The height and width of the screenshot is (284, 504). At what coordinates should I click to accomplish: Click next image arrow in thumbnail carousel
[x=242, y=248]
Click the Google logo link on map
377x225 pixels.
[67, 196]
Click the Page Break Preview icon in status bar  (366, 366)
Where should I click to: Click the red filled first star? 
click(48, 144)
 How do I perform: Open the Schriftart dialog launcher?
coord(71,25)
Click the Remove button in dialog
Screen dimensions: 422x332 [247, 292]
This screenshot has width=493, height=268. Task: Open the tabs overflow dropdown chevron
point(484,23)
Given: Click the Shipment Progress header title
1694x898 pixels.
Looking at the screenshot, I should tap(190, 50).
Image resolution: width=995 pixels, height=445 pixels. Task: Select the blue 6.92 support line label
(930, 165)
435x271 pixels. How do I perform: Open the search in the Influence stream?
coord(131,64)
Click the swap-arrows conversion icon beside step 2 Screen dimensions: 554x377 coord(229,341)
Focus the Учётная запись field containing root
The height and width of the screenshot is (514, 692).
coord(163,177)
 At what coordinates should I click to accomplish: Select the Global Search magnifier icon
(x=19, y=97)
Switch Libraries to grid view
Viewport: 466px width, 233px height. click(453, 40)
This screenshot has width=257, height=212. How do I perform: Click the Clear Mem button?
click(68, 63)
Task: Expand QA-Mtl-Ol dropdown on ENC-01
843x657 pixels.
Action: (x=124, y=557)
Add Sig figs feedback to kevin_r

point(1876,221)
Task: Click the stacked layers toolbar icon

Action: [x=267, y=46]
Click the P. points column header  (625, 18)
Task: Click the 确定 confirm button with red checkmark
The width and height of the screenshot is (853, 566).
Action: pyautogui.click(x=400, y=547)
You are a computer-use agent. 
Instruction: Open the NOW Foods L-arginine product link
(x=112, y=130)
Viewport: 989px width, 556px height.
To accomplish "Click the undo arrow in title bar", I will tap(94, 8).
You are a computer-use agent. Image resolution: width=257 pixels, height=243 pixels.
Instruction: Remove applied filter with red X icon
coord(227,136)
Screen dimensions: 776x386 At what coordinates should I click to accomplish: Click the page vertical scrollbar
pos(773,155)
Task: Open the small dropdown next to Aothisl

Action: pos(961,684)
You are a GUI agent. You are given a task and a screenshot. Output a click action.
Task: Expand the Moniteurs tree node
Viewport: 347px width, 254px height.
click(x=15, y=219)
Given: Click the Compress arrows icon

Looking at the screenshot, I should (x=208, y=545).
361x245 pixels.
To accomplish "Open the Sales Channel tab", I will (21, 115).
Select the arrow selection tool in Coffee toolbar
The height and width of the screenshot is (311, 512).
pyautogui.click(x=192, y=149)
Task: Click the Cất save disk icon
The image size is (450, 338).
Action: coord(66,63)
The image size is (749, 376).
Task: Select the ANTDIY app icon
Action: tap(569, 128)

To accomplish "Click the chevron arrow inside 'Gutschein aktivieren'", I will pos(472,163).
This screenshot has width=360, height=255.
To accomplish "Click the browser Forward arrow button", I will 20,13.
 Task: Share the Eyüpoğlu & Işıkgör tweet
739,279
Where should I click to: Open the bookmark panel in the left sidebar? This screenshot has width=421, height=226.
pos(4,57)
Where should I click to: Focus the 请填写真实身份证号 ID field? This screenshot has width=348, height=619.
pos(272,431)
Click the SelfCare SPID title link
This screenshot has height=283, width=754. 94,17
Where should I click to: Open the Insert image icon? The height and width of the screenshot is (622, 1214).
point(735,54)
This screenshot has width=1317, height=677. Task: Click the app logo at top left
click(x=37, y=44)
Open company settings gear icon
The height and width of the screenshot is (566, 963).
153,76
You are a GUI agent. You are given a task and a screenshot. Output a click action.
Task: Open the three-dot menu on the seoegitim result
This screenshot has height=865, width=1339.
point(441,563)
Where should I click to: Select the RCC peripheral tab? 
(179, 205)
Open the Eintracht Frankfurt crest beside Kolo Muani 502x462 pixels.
————————
#### What is required:
Repeat the material above exactly, including every line.

#### Problem solution:
The height and width of the screenshot is (284, 504). At what coordinates should I click to accomplish: Click next image arrow in thumbnail carousel
[x=242, y=248]
Click the Google logo link on map
377x225 pixels.
[67, 196]
Click the Page Break Preview icon in status bar  (366, 366)
Where should I click to: Click the red filled first star? 
click(48, 144)
 How do I perform: Open the Schriftart dialog launcher?
coord(71,25)
Click the Remove button in dialog
Screen dimensions: 422x332 [247, 292]
This screenshot has width=493, height=268. Task: Open the tabs overflow dropdown chevron
point(484,23)
Given: Click the Shipment Progress header title
1694x898 pixels.
Looking at the screenshot, I should tap(190, 50).
Image resolution: width=995 pixels, height=445 pixels. Task: Select the blue 6.92 support line label
(930, 165)
435x271 pixels. How do I perform: Open the search in the Influence stream?
coord(131,64)
Click the swap-arrows conversion icon beside step 2 Screen dimensions: 554x377 coord(229,341)
Focus the Учётная запись field containing root
The height and width of the screenshot is (514, 692).
coord(163,177)
 At what coordinates should I click to accomplish: Select the Global Search magnifier icon
(x=19, y=97)
Switch Libraries to grid view
Viewport: 466px width, 233px height. click(453, 40)
This screenshot has width=257, height=212. How do I perform: Click the Clear Mem button?
click(68, 63)
Task: Expand QA-Mtl-Ol dropdown on ENC-01
843x657 pixels.
Action: (x=124, y=557)
Add Sig figs feedback to kevin_r

point(1876,221)
Task: Click the stacked layers toolbar icon

Action: [x=267, y=46]
Click the P. points column header  (625, 18)
Task: Click the 确定 confirm button with red checkmark
The width and height of the screenshot is (853, 566).
Action: pyautogui.click(x=400, y=547)
You are a computer-use agent. 
Instruction: Open the NOW Foods L-arginine product link
(x=112, y=130)
Viewport: 989px width, 556px height.
To accomplish "Click the undo arrow in title bar", I will tap(94, 8).
You are a computer-use agent. Image resolution: width=257 pixels, height=243 pixels.
Instruction: Remove applied filter with red X icon
coord(227,136)
Screen dimensions: 776x386 At what coordinates should I click to accomplish: Click the page vertical scrollbar
pos(773,155)
Task: Open the small dropdown next to Aothisl

Action: pos(961,684)
You are a GUI agent. You are given a task and a screenshot. Output a click action.
Task: Expand the Moniteurs tree node
Viewport: 347px width, 254px height.
click(x=15, y=219)
Given: Click the Compress arrows icon

Looking at the screenshot, I should (x=208, y=545).
361x245 pixels.
To accomplish "Open the Sales Channel tab", I will (21, 115).
Select the arrow selection tool in Coffee toolbar
The height and width of the screenshot is (311, 512).
pyautogui.click(x=192, y=149)
Task: Click the Cất save disk icon
The image size is (450, 338).
Action: coord(66,63)
The image size is (749, 376).
Task: Select the ANTDIY app icon
Action: tap(569, 128)

To accomplish "Click the chevron arrow inside 'Gutschein aktivieren'", I will pos(472,163).
This screenshot has width=360, height=255.
To accomplish "Click the browser Forward arrow button", I will 20,13.
 Task: Share the Eyüpoğlu & Işıkgör tweet
739,279
Where should I click to: Open the bookmark panel in the left sidebar? This screenshot has width=421, height=226.
pos(4,57)
Where should I click to: Focus the 请填写真实身份证号 ID field? This screenshot has width=348, height=619.
pos(272,431)
Click the SelfCare SPID title link
This screenshot has height=283, width=754. 94,17
Where should I click to: Open the Insert image icon? The height and width of the screenshot is (622, 1214).
point(735,54)
This screenshot has width=1317, height=677. Task: Click the app logo at top left
click(x=37, y=44)
Open company settings gear icon
The height and width of the screenshot is (566, 963).
153,76
You are a GUI agent. You are given a task and a screenshot. Output a click action.
Task: Open the three-dot menu on the seoegitim result
This screenshot has height=865, width=1339.
point(441,563)
Where should I click to: Select the RCC peripheral tab? 
(179, 205)
Open the Eintracht Frankfurt crest beside Kolo Muani 502x462 pixels.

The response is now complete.